Le SaaS s’est peut-être en réalité plus imposé sur le marché d’abord parce qu’il répondait aux intérêts des protagonistes et des équilibres de marché entre les attentes de ceux qui investissent et les besoins et risques de ceux qui achètent.

Il en sera donc vraisemblablement de même. A supposer – et on le répète on laisse l’affaire dans les mains des avis d’experts – que cela soit possible et que le code devienne une commodité, est-ce pour autant que c’est ce qui conduira les entreprises à faire le choix de réinternaliser ?

Ce n’est pas si sûr. Les arguments de réactivité plaident en effet en faveur d’une forme de « réinternalisation » facilitée par l’IA mais la combinaison de la responsabilité de l’entreprise, des risques et des équilibres financiers notamment entre Capex et Opex peut aussi changer ce point de vue.

Alors bien sûr il faut être vigilant à ce que Freddy Mallet appelle des « croyances limitantes ». C’est le meilleur moyen en effet de ne rien transformer jusqu’au moment où il est trop tard, d’autres l’ont fait.

Mais constater des limites à quelque chose n’est pas en soi une croyance limitante.
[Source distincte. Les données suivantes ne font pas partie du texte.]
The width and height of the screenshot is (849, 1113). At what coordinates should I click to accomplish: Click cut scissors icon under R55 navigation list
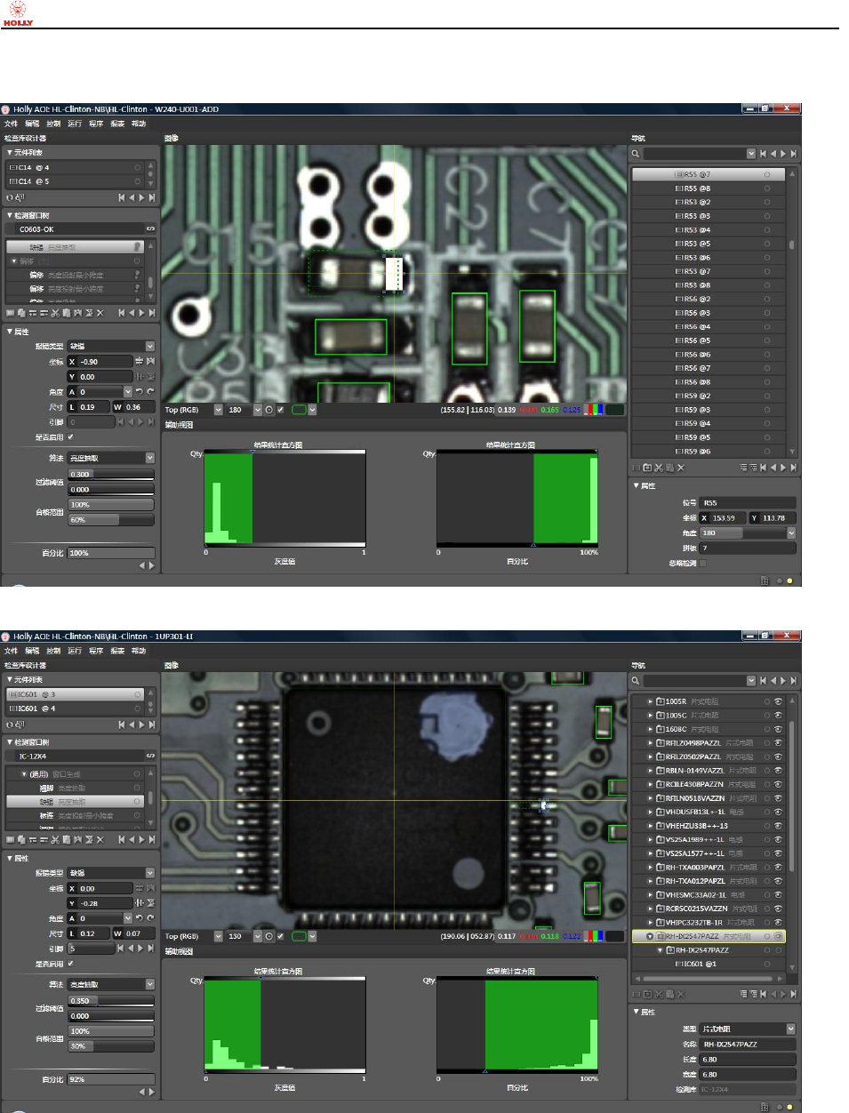click(659, 468)
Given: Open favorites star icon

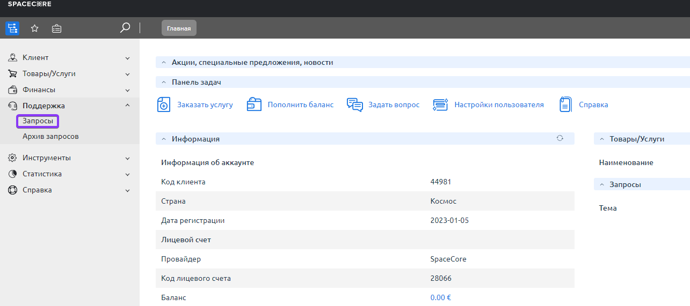Looking at the screenshot, I should coord(34,28).
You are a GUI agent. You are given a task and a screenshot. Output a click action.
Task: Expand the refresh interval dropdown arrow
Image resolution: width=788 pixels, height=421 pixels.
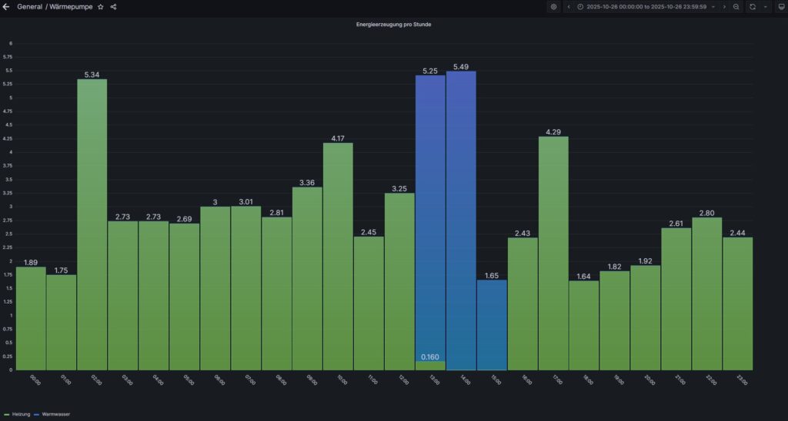(766, 7)
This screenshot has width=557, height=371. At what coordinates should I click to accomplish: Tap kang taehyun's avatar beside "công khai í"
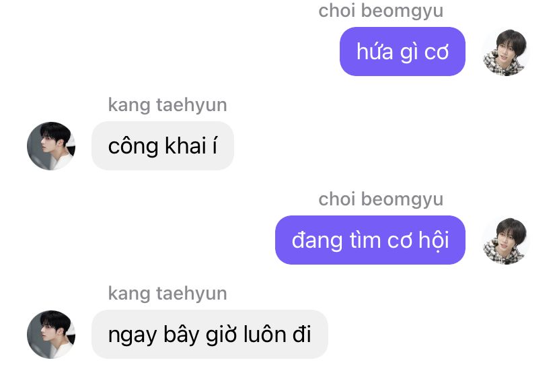[x=51, y=146]
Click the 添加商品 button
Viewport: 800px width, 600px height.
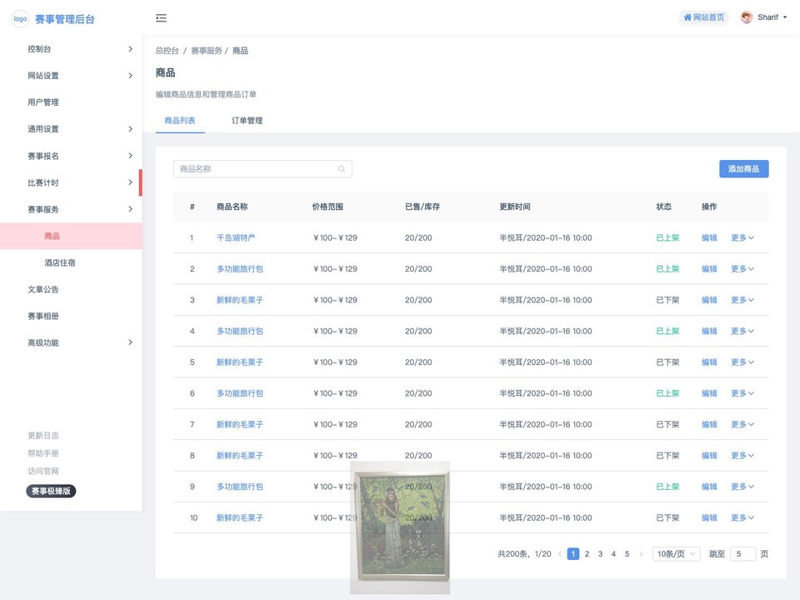(743, 169)
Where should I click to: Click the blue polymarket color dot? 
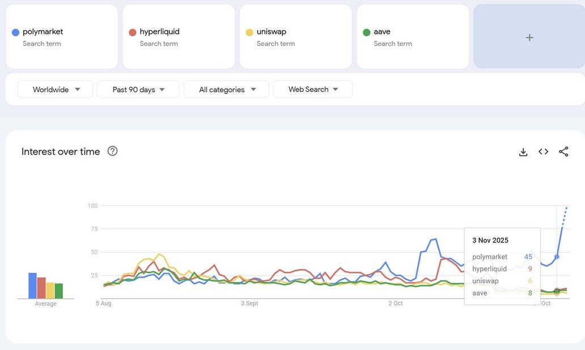(x=16, y=32)
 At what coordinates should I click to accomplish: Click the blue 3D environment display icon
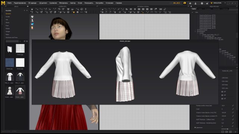(x=32, y=24)
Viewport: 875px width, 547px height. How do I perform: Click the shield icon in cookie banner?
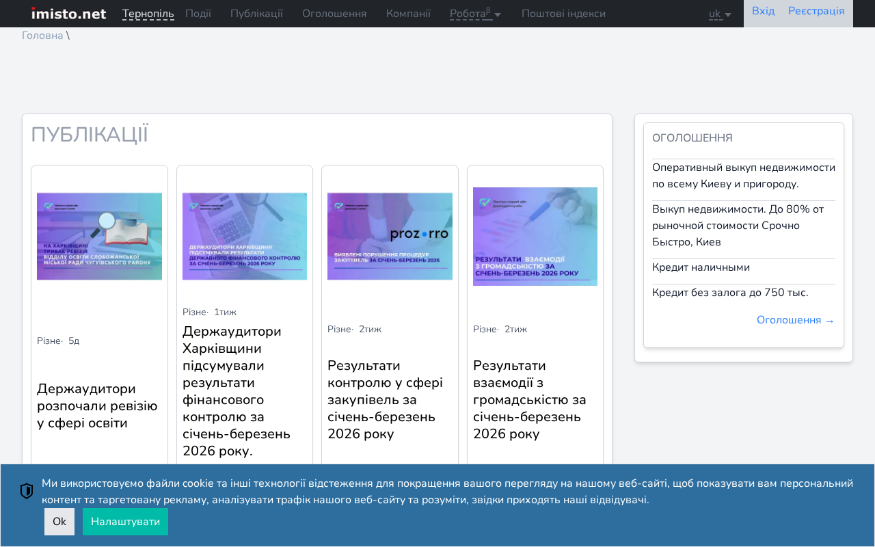(x=27, y=491)
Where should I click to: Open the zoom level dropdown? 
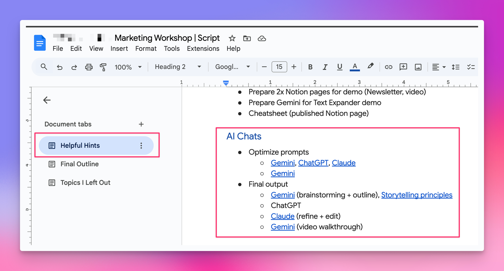coord(128,67)
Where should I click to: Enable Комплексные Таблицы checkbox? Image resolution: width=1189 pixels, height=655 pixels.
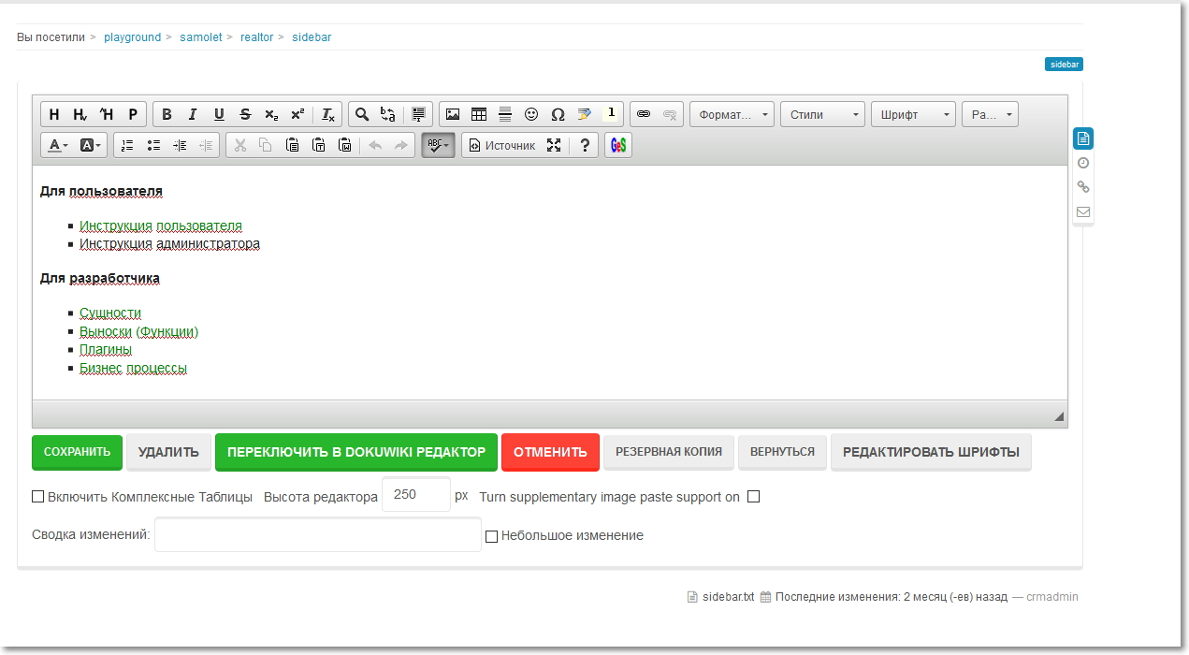(38, 497)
Cela ne le devient que si l’on s’appuie sur le constat de ces insuffisances pour se limiter dans l’exploration concrète du potentiel qui est devant soi.

La conscience du risque n’est limitante que si on ne le prend pas !

Or, ce que l’IA fait désormais en matière de code est sans aucun doute non seulement très impressionnant mais aussi très prometteur quant à l’autonomie que cela peut offrir, d’abord en termes de productivité pour des éditeurs, d’autonomie pour les entreprises aussi.

Mais comme on sait que les boules de cristal sont fragiles, on se gardera bien de formuler une prédiction sur l’avenir du SaaS.

Si ce n’est que les croyances en tout genre joueront un rôle important, notamment celles des acheteurs sur lesquelles les acteurs de l’offre sauront jouer à merveille parce que ça c’est immuable.

En résumé, l’IA ouvre un potentiel très prometteur quant à la capacité des entreprises à être autonomes en matière de développement logiciel. Même si cette opportunité est techniquement possible, d’autres facteurs pourraient néanmoins en limiter le pouvoir de modification du marché du SaaS.

J’ai bon chef ?

Oui tu as bon mais on ne va pas en faire toute une histoire.